In this study we investigated the dependence of T2 temperature on temperature in porcine adipose tissue and bovine yellow bone marrow at thermal equilibrium at 3T.
Two petri dishes were filled with porcine adipose tissue and bovine yellow bone marrow (fig. 1a, 1b) and placed in a custom-built thermally insulated water bath that was held at a constant temperature by circulating water between scans. Temperature in the water was monitored with a fiber optic sensor. The time necessary for temperature equilibration between the T2 measurements was measured using fiber optic sensors, embedded in the samples. T2 was quantified in a 3T MRI scanner with a double-echo fast spin-echo sequence with and without water suppression (TE = 35/181 ms and 30/150 ms, TR = 1500 ms, ETL = 40, FOV = 12 cm, 128 x 128 matrix size, 8 mm slice thickness). Images were acquired during heating (25°, 35°, 45°, 55°, 65° and 70° C) and subsequent cooling (55°, 35° and 25°C) after reaching thermal equilibrium.
Results and conclusions
Figure 1(c-f) shows examples of T2 maps of fat and marrow at 25° and 70°C. The T2 values within a 10x10 pixel ROI (black square on fig. 1) versus the temperature of the water bath at equilibrium are plotted in Figure 2. The T2 values in the fat sample (fig. 2a) increased linearly with heating, but followed a different curve during cooling due to irreversible tissue changes around 45°C. The bone marrow sample exhibited a non-linear relationship between T2 and temperature during heating below 45°C (fig. 2b). As in the fat sample, the T2 values were higher and followed a more linear curve during cooling. Table 1 shows the linear regression coefficients of T2 versus temperature for the different acquisition parameters. There was approximately a 25% difference between the measurements with and without water suppression. This could be due to the contribution of water spins to the measured T2 in the non water-suppressed acquisitions and due to suppression of a portion of the fat spins in the water-suppressed acquisition.
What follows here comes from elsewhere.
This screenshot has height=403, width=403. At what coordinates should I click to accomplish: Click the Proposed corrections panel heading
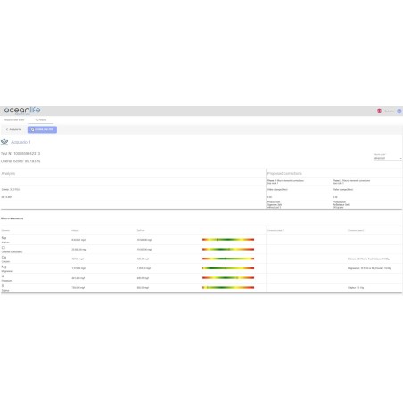(x=284, y=173)
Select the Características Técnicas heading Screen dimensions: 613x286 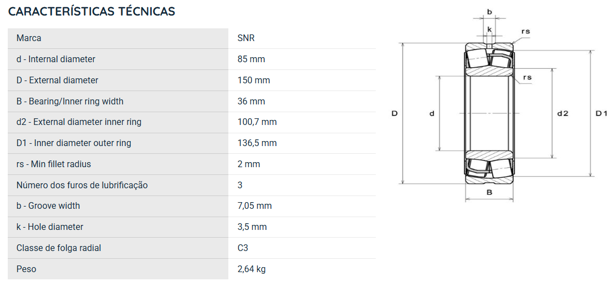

The difference in the T2/temperature coefficients between the two sets of echo-times was smaller. These results suggest that calibration of T2-based thermometry techniques should be done with the same parameters as those used for temperature monitoring during the treatment of patients. In conclusion, we have calibrated the temperature dependence of T2 in porcine subcutaneous fat and yellow bone marrow for temperatures between 25° and 70°C at 3T. This will allow for reliable and accurate monitoring of temperature in adipose tissues and yellow bone marrow during treatment of patients with MR-guided HIFU.
This work was supported by NIH Grants R00HL097030, and research support by GE and InSightec.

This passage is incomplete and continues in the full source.